Europas Währungshüter schreiben Geschichte: Im Kampf gegen den zuletzt mickrigen Preisauftrieb und die schwache Konjunktur macht die EZB das Geld im Euroraum so billig wie nie zuvor. Die Wirkungen des neuen Zinsschrittes sind umstritten.

Von Brigitte Scholtes |
    Mit dieser Zinssenkung hatte kaum jemand gerechnet. Die Begründung, die EZB-Präsident Mario Draghi heute Mittag für den Schritt aufgab, zeigte, dass der EZB-Rat sich vor allem wegen der niedrigen Inflation Sorgen macht und der immer noch schwachen Kreditnachfrage:

    "Eine solche Konstellation lässt vermuten, dass wir eine längere Phase niedriger Inflation erleben werden. Der dürfte eine langsame Aufwärtsbewegung folgen in Richtung von Inflationsraten, die unter, aber nahe an zwei Prozent liegen. Deshalb bleibt unsere geldpolitische Haltung konjunkturbegleitend, so lange, wie das nötig ist. Damit werden wir auch die allmähliche Wirtschaftserholung unterstützen, wie sie sich in den Geschäftsklimaindizes bis Oktober gezeigt hat."

    Dass er die Märkte damit überrascht habe, kann Draghi nicht nachvollziehen. Man solle doch bitte einmal nachlesen, was er vor einem Monat gesagt habe, nämlich, dass man die Zinsen beibehalte, solange sich nichts ändere:

    "If it were to change, we do change.”"

    Aber es habe sich etwas geändert, nämlich, dass im Oktober die Inflation in der Eurozone von 1,1 auf nur noch 0,7 Prozent gesunken sei, und darauf habe man reagiert. Die Finanzmärkte haben das anders gesehen. Sie machen sich jetzt Sorgen, dass die EZB ihr Pulver verschossen haben könnte. So meint etwa David Kohl, Chefvolkswirt vom Bankhaus Julius Bär:

    ""Es wird einem die Möglichkeit genommen, zu versprechen nach vorne hin, die "guidance" zu geben, tatsächlich einen Hinweis zu geben, dass die Zinsen nochmal lockerer werden könnten. D.h. hier dieser Hang, diese Tendenz zu einer lockeren Geldpolitik, die wird jetzt schwieriger zu kommunizieren sein von der Europäischen Zentralbank. Diese Möglichkeit hat man sich teilweise zumindest genommen durch diese Leitzinssenkung."

**Aufgaben zur Übung**
A - Beantworte diese Fragen zum Text über die Zinssenkung der EZB:
(i) Wer ist laut Text Präsident der EZB?
(ii) Von welchem auf welchen Wert sank die Inflation in der Eurozone im Oktober?
(iii) Bei welchem Bankhaus ist David Kohl Chefvolkswirt?
B - Gib aus dem Text über die Zinssenkung der EZB wortgetreu den Abschnitt aus, der mit den Worten „Europas Währungshüter schreiben“ einsetzt und mit „Zinsschrittes sind umstritten.“ schließt.
C - Wie könnte der Text über die Zinssenkung der EZB weitergehen? Schreib ihn im Anschluss an seinen letzten Satz fort.

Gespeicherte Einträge
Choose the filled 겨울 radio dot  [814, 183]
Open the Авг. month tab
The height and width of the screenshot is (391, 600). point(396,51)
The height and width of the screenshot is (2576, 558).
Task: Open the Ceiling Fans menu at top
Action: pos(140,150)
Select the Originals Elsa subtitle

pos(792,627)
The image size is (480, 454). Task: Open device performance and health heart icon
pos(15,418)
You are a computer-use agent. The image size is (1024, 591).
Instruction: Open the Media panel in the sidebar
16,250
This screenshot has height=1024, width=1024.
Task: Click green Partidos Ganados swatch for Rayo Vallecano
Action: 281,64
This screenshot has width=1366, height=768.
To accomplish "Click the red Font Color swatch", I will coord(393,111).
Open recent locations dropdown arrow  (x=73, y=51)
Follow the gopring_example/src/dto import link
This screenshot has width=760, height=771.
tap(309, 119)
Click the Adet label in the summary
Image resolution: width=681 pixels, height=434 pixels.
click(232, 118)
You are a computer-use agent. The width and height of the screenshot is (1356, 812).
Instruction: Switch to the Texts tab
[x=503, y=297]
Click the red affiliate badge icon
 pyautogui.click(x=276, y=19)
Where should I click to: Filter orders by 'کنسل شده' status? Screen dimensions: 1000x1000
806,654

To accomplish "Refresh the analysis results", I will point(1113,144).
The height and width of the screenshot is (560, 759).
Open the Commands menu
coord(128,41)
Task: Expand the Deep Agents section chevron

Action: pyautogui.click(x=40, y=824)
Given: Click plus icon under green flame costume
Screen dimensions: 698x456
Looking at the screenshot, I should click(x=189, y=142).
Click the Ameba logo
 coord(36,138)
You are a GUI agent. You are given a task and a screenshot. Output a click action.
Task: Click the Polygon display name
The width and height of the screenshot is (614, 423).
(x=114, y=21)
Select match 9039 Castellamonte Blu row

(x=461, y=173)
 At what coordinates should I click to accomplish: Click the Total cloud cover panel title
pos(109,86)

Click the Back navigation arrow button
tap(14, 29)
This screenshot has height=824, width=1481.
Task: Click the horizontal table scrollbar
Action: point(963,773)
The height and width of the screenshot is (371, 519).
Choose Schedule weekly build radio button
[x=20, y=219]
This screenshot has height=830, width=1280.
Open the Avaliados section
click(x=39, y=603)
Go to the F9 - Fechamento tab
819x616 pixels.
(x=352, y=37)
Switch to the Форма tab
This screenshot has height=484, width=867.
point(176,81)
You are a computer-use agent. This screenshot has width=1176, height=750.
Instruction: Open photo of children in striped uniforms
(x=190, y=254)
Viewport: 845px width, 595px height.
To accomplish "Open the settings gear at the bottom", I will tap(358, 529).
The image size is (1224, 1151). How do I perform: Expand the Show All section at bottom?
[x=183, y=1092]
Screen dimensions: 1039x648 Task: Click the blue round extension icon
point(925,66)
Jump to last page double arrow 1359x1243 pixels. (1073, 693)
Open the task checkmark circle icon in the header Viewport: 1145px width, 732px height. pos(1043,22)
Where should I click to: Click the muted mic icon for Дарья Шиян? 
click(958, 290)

**Gegebene Antworten**
A -
(i) Mario Draghi
(ii) Von 1,1 auf 0,7 Prozent
(iii) Beim Bankhaus Julius Bär

B -
Europas Währungshüter schreiben Geschichte: Im Kampf gegen den zuletzt mickrigen Preisauftrieb und die schwache Konjunktur macht die EZB das Geld im Euroraum so billig wie nie zuvor. Die Wirkungen des neuen Zinsschrittes sind umstritten.

C -
    Die EZB habe noch genügend Instrumente im Kasten, versicherte der Draghi jedoch. Sie könne die Einlage von Geldern bei der EZB mit einem Preis versehen, also einen negativen Einlagezins einführen, oder über langfristige Geschäfte und eine weitere Zinssenkung noch mehr Geld ins System pumpen. Droht nun eine Deflationsspirale? Draghi verneint dies:

    "Wenn wir mit Deflation eine sich selbst erfüllende Prophezeiung meinen von sinkenden Preisen in vielen Warengruppen und vielen Ländern, dann sehen wir das nicht."

    Man könne die Lage auch nicht mit der in Japan vergleichen. Anders als dort sei die Eurozone auf dem Weg der wirtschaftlichen Erholung. Sorgen vor einer Immobilienblase seien aber zumindest in Deutschland unbegründet, glaubt David Kohl vom Bankhaus Julius Bär:

    "Es hat natürlich Auswirkungen auch auf die ganze Zinskurve. Das heißt, die zehnjährigen Finanzierungsgeschäfte, die man für die Immobiliengeschäfte klassisch verwendet, dort wird’s ein bisschen günstiger. Und natürlich spielen dann auch strukturelle Faktoren eine Rolle. In Deutschland ist man nicht ganz so anfällig ob dieser Boomphasen im Immobilienbereich. Das hängt viel damit zusammen, dass es hier weniger diese Rückkopplungseffekte gibt, dass höhere Immobilienpreise, höhere Werthaltigkeit von Immobilien, tatsächlich zu mehr Krediten genutzt werden können. D.h. diese Rückkopplungsschleife, die ist nicht so ausgeprägt in Deutschland."